La policía ecuatoriana encontró varios cuerpos en un área de manglares cercana a la Base Militar de Taura en Guayaquil, donde las autoridades investigan si los restos corresponden a cuatro niños de entre 11 y 15 años que fueron vistos por última vez el 8 de diciembre.
El caso ha conmocionado a Ecuador desde que Luis Arroyo, padre de dos de los menores desaparecidos, denunció que sus hijos regresaban a casa después de jugar fútbol cuando dos vehículos con personas en uniforme militar llegaron a la zona y se llevaron a cuatro menores.
Las imágenes de vigilancia revisadas por Associated Press muestran a un grupo de niños corriendo y a hombres uniformados que suben a dos menores a una camioneta que luego circula por las calles de Guayaquil, lo cual respalda el testimonio del padre.
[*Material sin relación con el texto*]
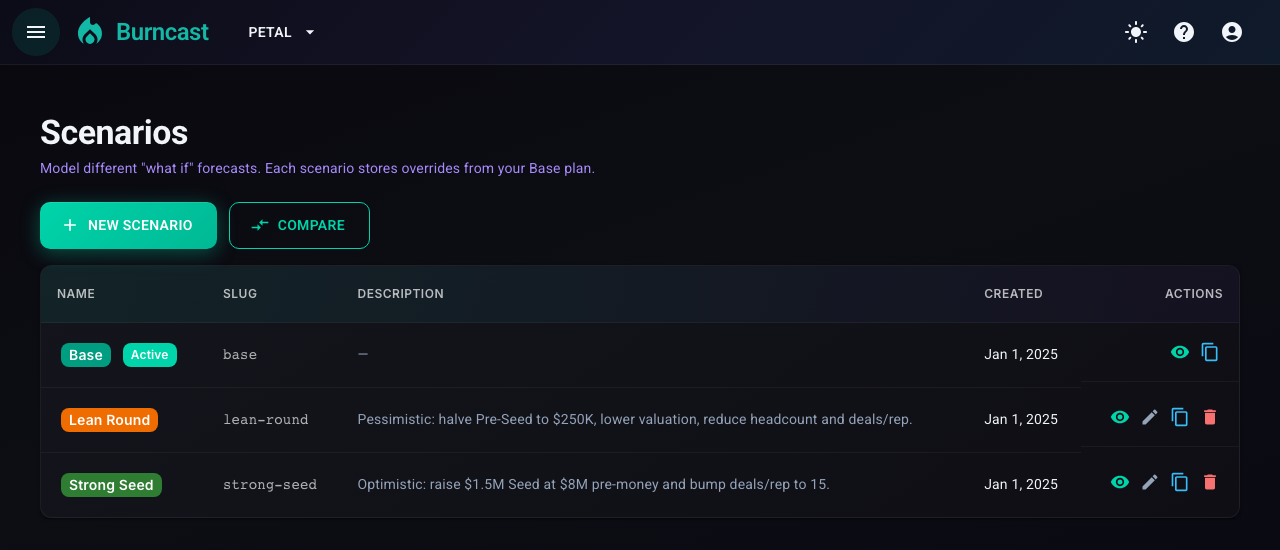1280x550 pixels.
Task: Click the Active badge on Base row
Action: (x=150, y=355)
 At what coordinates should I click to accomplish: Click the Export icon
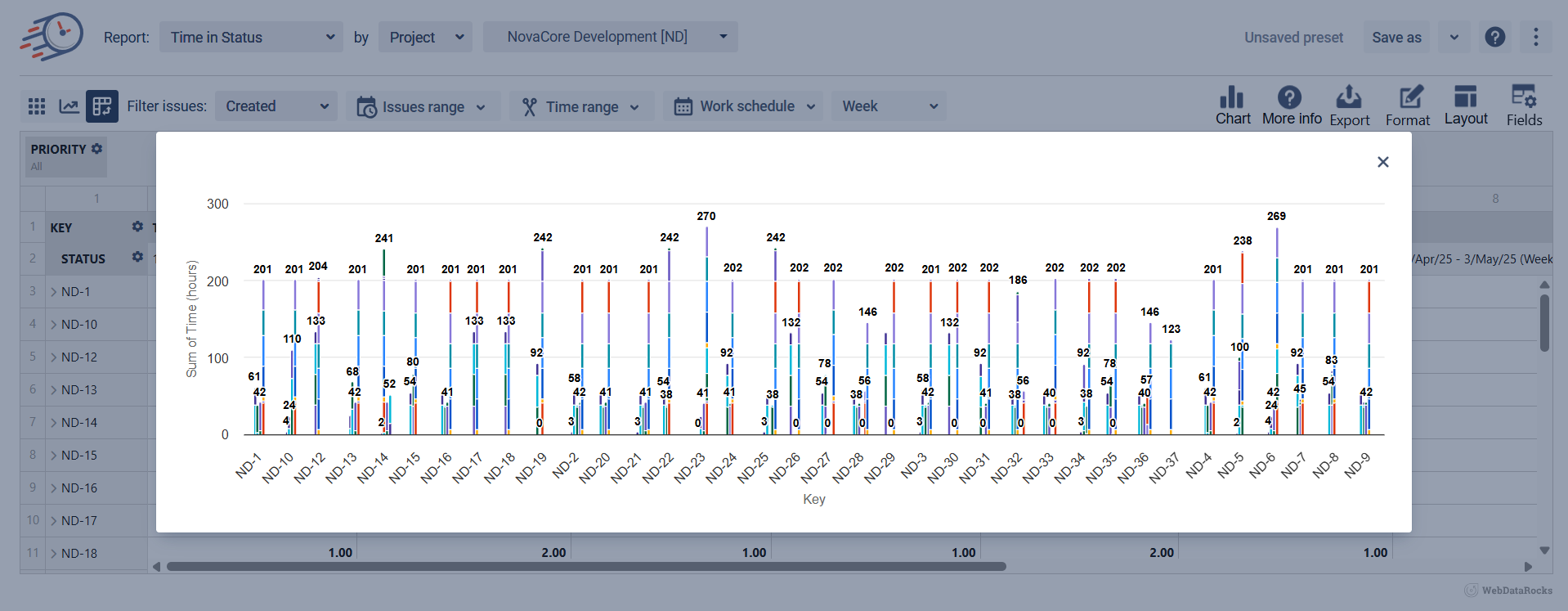pos(1349,106)
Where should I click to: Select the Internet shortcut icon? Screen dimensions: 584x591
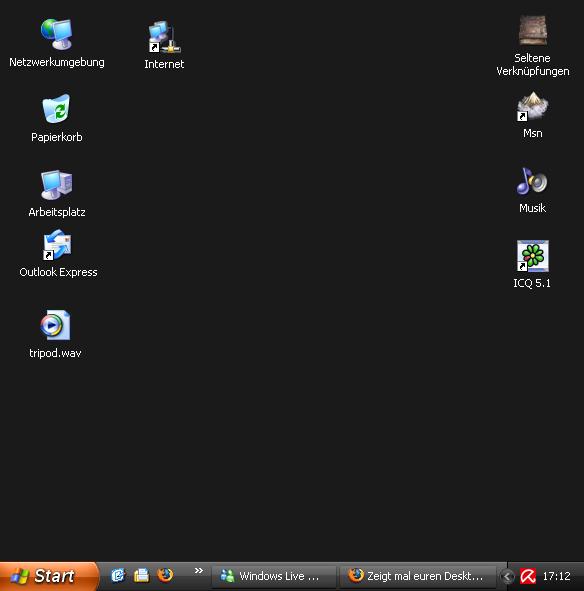point(164,45)
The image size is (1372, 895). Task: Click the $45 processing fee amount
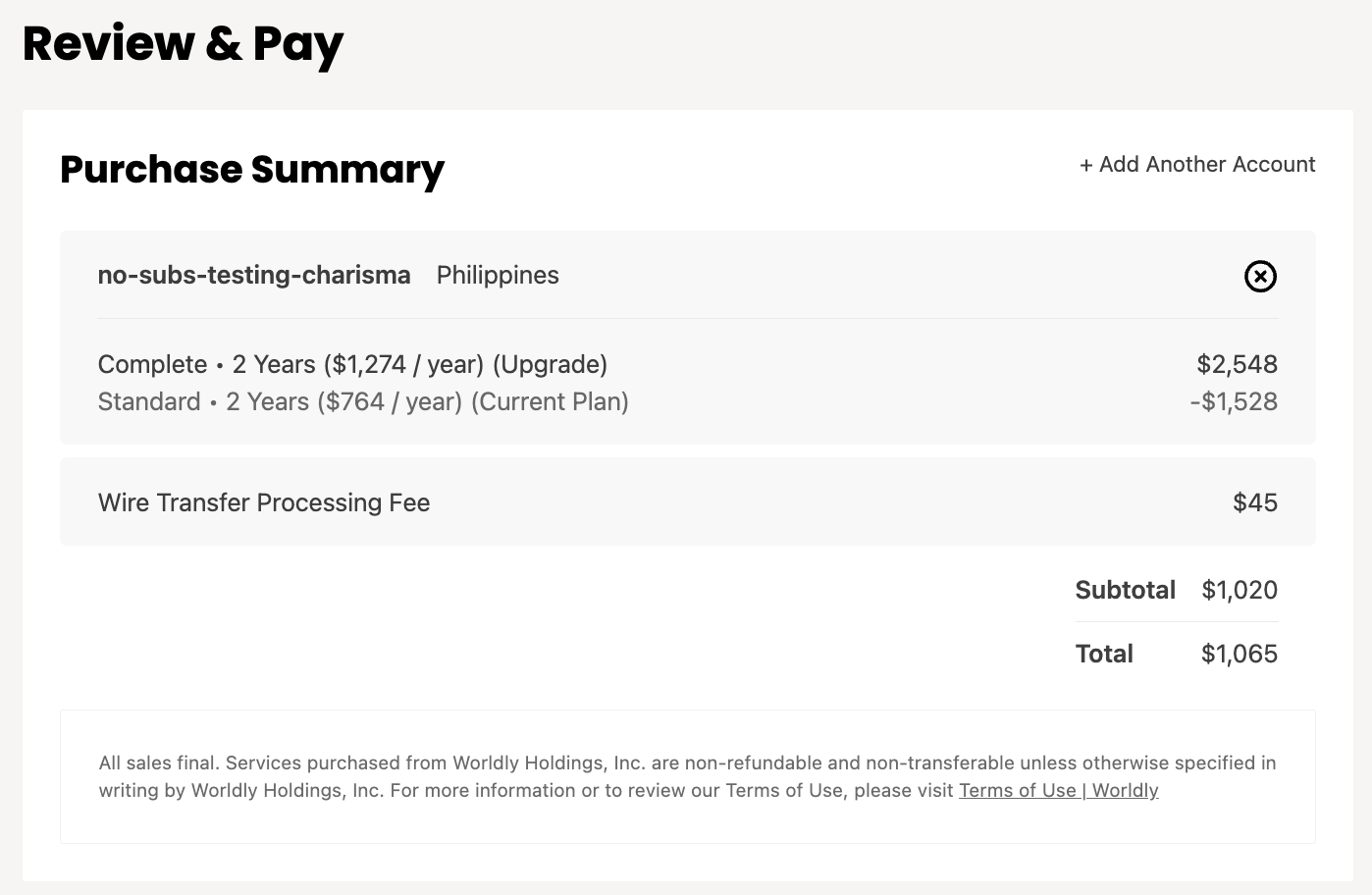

El ministro de Defensa Gian Carlo Loffredo reveló que según un informe militar, los menores fueron detenidos por una patrulla con 16 agentes que «observaron a ocho personas que supuestamente estaban robando a una mujer» y posteriormente fueron liberados sin ser entregados a la policía.
Los cuerpos encontrados el martes presentaban signos de violencia y estaban calcinados, según confirmaron a AP dos funcionarios que pidieron no ser identificados por no estar autorizados a hablar con los medios, mientras que la Fiscalía busca acusar a algunos militares por desaparición forzada.
El presidente Daniel Noboa, quien ha desplegado a militares para combatir el crimen como parte de su estrategia de seguridad con miras a su reelección en febrero, prometió que su gobierno no encubrirá a nadie en este caso de desaparición.
Las manifestaciones no se hicieron esperar y decenas de personas se congregaron el lunes en Guayaquil para exigir respuestas y responsabilidades, mientras que el Ministerio de Defensa ordenó mantener bajo custodia a los 16 soldados asignados a la Base de Taura, donde se encuentra el cuartel general de la Fuerza Aérea Ecuatoriana.